Giving kids in rural communities opportunities to thrive


This video was shot in early March of 2020, prior to COVID-19. The pandemic has impacted community programs in ways both big and small, meaning this program may look a bit different right now. This story is an example of how United Way works with our community partners to make a difference 365 days a year—no matter what challenges our community faces. 

On a typical day at the Community Resource Centre (CRC) in Killaloe, kids from all ages are busy building with legos, playing games, preparing dinner for the group, doodling on the giant whiteboard on the wall, or letting their imaginations run wild in role-play during their weekly after school program.

Anika is in grade 11, and she comes to the centre each week to participate in the Girls Rising program, a place for girls and non-binary youth, ages 9-13 and mentors ages 12 and older who want to develop their leadership skills and contribute to their community. 

Anika says the CRC has given her a place where she can “be herself” and “where everyone just leaves their judgment at the door.” 

For many children who grow up in rural communities, accessing supportive local resources can be difficult. Commutes to programs are often lengthy, and needs are much different than in urban communities.

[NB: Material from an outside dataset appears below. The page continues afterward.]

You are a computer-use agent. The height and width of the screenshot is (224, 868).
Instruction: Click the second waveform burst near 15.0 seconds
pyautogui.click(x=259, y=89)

However, at the CRC, access to programming for everyone—especially the most vulnerable—is a top priority. 

Across Prescott-Russell, Ottawa, Lanark and Renfrew Counties, 37,245 kids live in low-income situations, meaning many of them may not have access to the necessary supports that help ensure a path to success.

Mitchell, an enthusiastic 12-year-old and natural leader who many of the younger kids look to for advice, is a participant in the CRC’s Game ON! program. In March, he shared with us that he loves that he can “join in on the opportunity of an after-school program.” There, he’s able to make new friends, build his confidence, and play fun games and sports (his love of mini-sticks is no secret) with a group of kidssomething that’s often tough to organize when the closest neighbour might live miles down the road. 

Anna, a youth worker at the CRC, says that transportation can be a big issue for many low-income families. Fortunately, the CRC is able to travel to many smaller surrounding communities to ensure no young person  goes unnoticed.

Boy sitting on top of mini hockey net, outside.
Kids playing mini sticks
Kids playing mini sticks

Through programming that offers family support, keeps kids learning, provides nutritional food and recreational activities, the CRC is able to ensure a better future for many children living in our rural communities. 

In response to COVID, staff have worked to move programs online and increase basic needs supports to meet the changing needs of many families, such as grocery cards, craft and activity packages, and virtual supports. As in person programming returns the focus will be on providing outdoor activities with smaller groups, respecting physical distancing while allowing youth to reconnect.  

United Way is proud to work with partners like the Killaloe Community Resource Centre, because we know that participation in local programs like these helps improve students’ grades, self-esteem, leadership and career skills, and relationships with both peers and adults—ultimately improving high school graduation rates and helping youth achieve their full potential.

Empowering children and forming the leaders of tomorrow

Thanks to our partners and supporters across our region, kids like Mitchell and Anika have access to resources that would otherwise be unavailable to them; resources that are supporting them through their formative years and fostering their growth in becoming successful global citizens. 

In programs like the one Anika participates in, girls, non-binary youth and young women are empowered to be role models and leaders while participating in group activities such as physical activity, art activism, media activities, nutrition and body positivity. 

For younger kids like Mitchell who will age out of the programs they grew up with, mentorship opportunities at the CRC become available to them through the Impact Mentor Project when they turn 12. As mentors, youth can maintain connections to peers, children, and their communities, all while having the chance to continue developing their leadership skills. 

Through the generosity of our donors, United Way works with our community partners to ensure children and youth have safe spaces to learn, grow, and lead. Together with your support, we give kids a chance to succeed—no matter their income, what neighbourhood they live in, or their background.